◆ What you are asked to do ◆
Print, from the listing below, the lines starting at the line containing "Open the groups" and ending at the line containing "This screenshot has width=777, height=437.", exactly as they stand, and print nothing else.

◆ Data records ◆
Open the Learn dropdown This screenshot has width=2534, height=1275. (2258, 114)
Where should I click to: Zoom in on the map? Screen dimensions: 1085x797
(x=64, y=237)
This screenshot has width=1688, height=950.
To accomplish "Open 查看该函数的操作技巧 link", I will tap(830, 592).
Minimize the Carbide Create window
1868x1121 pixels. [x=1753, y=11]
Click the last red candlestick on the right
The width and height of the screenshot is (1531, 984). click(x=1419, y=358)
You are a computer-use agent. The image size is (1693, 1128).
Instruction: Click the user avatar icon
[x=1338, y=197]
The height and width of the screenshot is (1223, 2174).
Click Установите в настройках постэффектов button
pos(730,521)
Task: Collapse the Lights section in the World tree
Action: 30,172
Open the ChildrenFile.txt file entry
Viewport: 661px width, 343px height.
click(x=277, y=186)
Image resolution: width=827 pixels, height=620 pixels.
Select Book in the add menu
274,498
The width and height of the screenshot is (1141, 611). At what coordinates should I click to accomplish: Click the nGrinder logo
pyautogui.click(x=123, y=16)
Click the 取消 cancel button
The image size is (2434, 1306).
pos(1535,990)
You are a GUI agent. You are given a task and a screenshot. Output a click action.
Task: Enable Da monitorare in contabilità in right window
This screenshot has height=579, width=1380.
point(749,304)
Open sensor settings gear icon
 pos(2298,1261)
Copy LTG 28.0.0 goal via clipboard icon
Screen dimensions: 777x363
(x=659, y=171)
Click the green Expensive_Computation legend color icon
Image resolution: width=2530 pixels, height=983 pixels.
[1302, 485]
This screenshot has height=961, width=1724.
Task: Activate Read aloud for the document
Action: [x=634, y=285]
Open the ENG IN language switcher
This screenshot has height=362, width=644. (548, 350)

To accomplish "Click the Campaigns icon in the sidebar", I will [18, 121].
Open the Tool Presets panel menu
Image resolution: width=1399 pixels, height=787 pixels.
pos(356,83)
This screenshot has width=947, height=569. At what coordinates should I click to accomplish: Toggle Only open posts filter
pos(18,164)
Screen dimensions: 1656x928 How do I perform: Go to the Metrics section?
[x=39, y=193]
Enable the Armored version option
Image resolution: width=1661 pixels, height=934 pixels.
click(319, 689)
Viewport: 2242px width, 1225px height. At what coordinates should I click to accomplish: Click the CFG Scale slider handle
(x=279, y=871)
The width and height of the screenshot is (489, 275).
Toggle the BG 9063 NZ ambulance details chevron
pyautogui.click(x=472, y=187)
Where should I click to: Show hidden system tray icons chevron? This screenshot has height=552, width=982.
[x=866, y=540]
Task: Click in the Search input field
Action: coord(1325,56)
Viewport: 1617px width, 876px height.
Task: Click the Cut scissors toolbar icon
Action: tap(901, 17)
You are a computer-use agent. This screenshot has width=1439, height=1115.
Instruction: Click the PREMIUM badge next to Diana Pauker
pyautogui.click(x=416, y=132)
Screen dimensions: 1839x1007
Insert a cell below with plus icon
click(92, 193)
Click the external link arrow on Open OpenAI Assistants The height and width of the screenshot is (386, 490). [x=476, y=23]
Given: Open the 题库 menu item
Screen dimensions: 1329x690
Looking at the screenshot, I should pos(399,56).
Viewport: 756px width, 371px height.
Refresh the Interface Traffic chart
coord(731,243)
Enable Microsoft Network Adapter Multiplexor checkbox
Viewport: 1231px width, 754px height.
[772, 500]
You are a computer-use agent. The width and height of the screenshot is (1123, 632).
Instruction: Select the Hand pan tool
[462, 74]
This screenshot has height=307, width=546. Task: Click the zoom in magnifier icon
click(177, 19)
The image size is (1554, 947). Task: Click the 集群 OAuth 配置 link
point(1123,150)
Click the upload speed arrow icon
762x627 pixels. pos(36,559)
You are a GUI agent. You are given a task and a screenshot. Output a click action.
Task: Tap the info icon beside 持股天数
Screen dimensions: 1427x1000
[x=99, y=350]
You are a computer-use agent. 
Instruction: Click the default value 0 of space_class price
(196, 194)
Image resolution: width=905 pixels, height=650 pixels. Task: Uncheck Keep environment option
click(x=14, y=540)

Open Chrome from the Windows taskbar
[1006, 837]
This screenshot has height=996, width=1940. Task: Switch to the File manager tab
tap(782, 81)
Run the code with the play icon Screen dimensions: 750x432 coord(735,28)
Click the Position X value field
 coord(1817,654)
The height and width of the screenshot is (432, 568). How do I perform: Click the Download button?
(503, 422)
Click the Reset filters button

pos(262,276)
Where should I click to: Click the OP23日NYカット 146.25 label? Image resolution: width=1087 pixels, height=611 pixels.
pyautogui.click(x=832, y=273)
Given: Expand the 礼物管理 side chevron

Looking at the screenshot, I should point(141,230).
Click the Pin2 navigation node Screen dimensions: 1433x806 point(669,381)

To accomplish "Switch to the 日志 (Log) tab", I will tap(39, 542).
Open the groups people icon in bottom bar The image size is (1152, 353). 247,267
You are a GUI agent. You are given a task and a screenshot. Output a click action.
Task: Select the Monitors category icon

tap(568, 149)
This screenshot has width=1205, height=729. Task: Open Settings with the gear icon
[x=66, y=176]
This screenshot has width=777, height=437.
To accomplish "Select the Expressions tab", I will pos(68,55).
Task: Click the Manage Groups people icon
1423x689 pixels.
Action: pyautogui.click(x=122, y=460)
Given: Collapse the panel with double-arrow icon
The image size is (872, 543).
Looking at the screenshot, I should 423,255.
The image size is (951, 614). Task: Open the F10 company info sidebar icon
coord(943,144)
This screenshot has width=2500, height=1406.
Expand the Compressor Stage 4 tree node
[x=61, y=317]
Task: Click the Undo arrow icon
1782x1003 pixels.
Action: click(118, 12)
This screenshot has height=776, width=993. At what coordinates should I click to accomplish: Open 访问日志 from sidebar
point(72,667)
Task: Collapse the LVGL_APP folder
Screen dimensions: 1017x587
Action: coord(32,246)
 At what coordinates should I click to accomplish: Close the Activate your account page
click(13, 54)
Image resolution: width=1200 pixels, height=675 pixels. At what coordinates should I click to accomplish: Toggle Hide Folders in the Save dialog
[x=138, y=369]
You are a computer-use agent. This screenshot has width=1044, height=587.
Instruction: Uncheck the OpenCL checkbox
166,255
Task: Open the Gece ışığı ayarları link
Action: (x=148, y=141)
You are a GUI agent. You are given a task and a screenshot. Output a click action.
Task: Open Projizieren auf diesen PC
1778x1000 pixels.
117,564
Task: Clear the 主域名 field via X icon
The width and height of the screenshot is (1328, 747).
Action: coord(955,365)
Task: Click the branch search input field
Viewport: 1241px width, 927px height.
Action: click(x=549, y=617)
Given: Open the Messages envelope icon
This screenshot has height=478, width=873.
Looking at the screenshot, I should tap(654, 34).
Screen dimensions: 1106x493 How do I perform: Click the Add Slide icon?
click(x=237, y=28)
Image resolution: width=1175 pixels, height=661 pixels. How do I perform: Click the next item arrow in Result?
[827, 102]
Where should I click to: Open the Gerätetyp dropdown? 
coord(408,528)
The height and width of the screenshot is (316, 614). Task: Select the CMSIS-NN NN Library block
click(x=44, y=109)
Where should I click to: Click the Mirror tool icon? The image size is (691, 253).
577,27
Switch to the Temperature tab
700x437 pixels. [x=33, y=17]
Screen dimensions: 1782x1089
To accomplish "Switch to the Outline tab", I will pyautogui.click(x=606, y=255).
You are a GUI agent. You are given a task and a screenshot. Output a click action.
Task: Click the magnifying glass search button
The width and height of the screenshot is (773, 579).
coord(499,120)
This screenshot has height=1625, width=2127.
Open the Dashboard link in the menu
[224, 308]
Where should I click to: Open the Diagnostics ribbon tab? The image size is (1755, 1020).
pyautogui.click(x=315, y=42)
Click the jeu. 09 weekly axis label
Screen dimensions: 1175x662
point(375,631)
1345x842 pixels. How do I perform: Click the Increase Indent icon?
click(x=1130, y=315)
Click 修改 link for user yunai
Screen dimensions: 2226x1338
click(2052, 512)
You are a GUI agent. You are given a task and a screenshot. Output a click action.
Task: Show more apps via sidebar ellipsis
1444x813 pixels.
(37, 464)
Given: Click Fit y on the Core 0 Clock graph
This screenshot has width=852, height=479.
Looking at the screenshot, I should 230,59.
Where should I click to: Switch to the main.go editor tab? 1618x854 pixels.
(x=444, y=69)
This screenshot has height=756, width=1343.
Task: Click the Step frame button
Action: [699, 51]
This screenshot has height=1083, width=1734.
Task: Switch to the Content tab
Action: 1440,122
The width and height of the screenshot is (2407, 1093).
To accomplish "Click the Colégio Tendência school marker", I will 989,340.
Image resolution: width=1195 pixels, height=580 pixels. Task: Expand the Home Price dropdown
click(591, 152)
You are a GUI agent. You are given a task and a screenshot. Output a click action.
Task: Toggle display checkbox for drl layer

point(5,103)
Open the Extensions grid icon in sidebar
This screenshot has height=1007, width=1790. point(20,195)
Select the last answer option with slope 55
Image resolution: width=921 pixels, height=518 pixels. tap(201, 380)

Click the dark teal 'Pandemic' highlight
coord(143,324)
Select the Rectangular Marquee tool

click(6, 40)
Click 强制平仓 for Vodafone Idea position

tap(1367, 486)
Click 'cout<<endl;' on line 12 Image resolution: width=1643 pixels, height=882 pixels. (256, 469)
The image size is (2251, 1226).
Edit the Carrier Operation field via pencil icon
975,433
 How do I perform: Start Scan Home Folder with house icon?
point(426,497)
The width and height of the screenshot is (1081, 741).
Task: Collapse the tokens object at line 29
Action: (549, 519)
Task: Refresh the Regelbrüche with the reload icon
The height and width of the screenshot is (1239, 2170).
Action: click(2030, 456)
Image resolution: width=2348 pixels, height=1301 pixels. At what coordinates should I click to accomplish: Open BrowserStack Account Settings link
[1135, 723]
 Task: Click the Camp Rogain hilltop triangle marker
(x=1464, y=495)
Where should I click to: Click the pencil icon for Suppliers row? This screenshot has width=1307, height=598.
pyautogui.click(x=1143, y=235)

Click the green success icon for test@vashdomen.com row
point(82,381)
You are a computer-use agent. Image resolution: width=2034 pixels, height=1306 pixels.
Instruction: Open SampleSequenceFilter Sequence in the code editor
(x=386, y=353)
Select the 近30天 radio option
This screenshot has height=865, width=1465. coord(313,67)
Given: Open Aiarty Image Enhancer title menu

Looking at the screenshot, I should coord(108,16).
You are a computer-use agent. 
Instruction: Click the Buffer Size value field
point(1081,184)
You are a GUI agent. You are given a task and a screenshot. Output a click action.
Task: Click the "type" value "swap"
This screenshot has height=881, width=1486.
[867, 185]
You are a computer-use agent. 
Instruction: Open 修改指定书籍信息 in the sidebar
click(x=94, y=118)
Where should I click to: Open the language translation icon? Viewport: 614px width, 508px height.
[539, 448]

◆ Answer below ◆
Open the groups people icon in bottom bar The image size is (1152, 353). 247,267
You are a GUI agent. You are given a task and a screenshot. Output a click action.
Task: Select the Monitors category icon

tap(568, 149)
This screenshot has width=1205, height=729. Task: Open Settings with the gear icon
[x=66, y=176]
This screenshot has width=777, height=437.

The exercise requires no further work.